Extract
━━━

Where seldom is heard a disparaging* word…

I was going to talk about Jane in the Land Army, but I’m distracted today by hearing about the daughter of friends, a girl about Ro’s age who got married a year or so ago, who is heavily pregnant and quite ill.  The baby is due at Christmas, but the mother-to-be has a thrombosis which can’t be treated fully until the baby has been delivered, but they’re reluctant to operate because of the extra risk incurred with the DVT.  But she’s feeling so exhausted and unwell that her mother hardly feels she’s capable of going through labour.  I can only begin to imagine how anxious they must all be and I’m so sorry for them.

━━━

Extracted data
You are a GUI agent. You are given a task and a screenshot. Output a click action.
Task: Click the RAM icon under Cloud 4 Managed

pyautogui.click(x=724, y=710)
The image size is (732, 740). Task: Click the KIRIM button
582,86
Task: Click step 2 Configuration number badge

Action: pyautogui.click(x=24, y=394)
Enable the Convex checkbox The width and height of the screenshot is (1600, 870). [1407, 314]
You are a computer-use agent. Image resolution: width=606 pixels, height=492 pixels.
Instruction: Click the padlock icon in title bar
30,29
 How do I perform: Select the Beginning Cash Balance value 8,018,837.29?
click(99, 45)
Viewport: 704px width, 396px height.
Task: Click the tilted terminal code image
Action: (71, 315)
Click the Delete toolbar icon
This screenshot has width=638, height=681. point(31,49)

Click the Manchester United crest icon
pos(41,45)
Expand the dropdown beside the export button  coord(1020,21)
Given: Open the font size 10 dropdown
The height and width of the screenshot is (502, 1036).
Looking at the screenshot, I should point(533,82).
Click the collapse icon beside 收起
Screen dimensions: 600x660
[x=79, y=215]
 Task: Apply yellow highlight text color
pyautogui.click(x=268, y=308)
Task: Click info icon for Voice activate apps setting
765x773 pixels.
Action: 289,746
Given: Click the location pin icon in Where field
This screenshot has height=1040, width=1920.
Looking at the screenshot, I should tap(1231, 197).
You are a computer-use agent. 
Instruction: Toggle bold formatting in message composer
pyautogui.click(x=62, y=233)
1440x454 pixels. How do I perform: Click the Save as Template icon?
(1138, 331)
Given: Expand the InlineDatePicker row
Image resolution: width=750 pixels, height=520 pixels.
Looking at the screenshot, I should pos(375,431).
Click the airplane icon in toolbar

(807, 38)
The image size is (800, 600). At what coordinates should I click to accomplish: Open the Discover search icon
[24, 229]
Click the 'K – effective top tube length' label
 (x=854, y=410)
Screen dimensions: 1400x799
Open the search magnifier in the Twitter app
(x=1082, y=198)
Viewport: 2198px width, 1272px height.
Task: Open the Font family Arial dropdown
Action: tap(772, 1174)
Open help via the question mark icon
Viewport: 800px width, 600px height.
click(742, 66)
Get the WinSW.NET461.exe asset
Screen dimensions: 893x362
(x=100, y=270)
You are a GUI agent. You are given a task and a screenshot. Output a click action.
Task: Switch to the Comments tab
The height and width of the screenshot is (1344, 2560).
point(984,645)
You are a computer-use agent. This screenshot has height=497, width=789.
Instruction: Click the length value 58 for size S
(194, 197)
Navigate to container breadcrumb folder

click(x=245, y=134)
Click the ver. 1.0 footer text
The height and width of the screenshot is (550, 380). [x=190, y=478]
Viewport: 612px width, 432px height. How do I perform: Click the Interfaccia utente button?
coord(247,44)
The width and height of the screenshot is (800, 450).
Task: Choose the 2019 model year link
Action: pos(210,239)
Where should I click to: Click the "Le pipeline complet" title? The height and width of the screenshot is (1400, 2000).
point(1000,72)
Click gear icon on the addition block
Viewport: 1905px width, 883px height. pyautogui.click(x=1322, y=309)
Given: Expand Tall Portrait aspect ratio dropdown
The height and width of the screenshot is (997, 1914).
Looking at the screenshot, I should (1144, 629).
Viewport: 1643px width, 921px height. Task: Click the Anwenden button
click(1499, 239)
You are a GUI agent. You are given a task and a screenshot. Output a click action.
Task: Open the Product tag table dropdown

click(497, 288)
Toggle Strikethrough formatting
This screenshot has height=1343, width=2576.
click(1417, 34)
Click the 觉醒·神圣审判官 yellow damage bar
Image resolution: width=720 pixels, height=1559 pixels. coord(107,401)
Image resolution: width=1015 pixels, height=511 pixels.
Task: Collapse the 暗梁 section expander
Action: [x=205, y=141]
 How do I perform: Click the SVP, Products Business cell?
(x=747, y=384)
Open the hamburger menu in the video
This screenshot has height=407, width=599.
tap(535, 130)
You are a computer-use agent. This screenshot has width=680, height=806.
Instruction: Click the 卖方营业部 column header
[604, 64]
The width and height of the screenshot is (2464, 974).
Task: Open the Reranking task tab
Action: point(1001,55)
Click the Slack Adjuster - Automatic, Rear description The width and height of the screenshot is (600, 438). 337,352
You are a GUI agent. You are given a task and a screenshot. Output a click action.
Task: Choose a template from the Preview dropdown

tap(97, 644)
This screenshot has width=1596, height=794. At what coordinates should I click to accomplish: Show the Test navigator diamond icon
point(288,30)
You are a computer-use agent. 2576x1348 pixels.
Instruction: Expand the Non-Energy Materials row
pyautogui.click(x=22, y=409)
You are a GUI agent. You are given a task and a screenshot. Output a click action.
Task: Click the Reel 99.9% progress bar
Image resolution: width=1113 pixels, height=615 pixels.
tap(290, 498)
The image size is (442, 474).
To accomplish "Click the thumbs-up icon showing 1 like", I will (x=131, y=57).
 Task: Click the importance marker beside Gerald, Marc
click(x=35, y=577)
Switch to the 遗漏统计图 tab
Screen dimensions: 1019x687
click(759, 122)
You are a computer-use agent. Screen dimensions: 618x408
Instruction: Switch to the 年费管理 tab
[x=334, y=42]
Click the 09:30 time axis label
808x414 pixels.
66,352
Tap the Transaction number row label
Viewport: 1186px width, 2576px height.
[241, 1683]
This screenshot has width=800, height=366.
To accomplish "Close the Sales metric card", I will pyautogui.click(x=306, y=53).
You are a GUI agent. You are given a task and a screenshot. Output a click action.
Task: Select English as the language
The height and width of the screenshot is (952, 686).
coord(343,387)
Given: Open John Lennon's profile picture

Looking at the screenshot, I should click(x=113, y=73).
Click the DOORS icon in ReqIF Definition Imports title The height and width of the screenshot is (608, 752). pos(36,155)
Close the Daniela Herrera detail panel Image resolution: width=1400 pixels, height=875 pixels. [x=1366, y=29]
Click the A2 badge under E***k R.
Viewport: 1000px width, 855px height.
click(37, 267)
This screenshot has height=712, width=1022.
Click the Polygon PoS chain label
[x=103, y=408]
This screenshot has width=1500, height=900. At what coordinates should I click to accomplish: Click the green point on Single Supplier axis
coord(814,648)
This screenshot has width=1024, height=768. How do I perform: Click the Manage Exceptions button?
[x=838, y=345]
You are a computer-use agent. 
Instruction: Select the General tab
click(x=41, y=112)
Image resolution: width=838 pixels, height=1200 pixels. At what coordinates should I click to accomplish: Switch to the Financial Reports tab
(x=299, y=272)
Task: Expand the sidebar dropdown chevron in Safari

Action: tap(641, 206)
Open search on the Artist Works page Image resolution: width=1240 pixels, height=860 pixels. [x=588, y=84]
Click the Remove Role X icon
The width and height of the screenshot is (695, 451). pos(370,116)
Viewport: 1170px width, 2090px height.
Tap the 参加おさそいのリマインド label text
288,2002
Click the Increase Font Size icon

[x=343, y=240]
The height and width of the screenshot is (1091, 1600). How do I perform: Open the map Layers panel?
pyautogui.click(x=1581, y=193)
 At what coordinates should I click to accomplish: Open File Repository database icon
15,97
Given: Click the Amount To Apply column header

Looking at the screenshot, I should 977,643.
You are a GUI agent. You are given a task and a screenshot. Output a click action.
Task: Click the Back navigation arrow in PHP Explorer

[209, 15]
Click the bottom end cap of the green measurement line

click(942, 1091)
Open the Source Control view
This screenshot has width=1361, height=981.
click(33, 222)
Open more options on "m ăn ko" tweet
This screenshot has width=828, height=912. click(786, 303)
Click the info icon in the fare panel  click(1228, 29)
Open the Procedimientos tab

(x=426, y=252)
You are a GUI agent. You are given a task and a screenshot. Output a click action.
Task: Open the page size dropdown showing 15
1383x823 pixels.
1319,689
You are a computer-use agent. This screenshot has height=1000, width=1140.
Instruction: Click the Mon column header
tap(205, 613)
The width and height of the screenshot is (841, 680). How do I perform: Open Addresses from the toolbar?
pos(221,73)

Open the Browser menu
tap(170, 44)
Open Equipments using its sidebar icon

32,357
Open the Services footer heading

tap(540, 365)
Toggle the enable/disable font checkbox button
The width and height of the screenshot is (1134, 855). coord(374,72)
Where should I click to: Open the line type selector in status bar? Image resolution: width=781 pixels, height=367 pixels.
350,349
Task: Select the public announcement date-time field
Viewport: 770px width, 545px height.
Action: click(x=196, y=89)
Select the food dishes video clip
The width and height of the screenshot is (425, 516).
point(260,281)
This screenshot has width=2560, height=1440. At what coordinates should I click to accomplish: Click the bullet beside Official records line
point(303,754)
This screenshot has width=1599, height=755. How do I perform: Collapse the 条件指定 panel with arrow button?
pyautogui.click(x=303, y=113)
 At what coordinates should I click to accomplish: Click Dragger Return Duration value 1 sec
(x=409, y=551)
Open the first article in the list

━━━

Task instructions
Please render this sentence from the post into Spanish: "I can only begin to imagine how anxious they must all be and I’m so sorry for them."

Reply
Solo puedo empezar a imaginar lo angustiados que deben de estar todos, y lo siento muchísimo por ellos.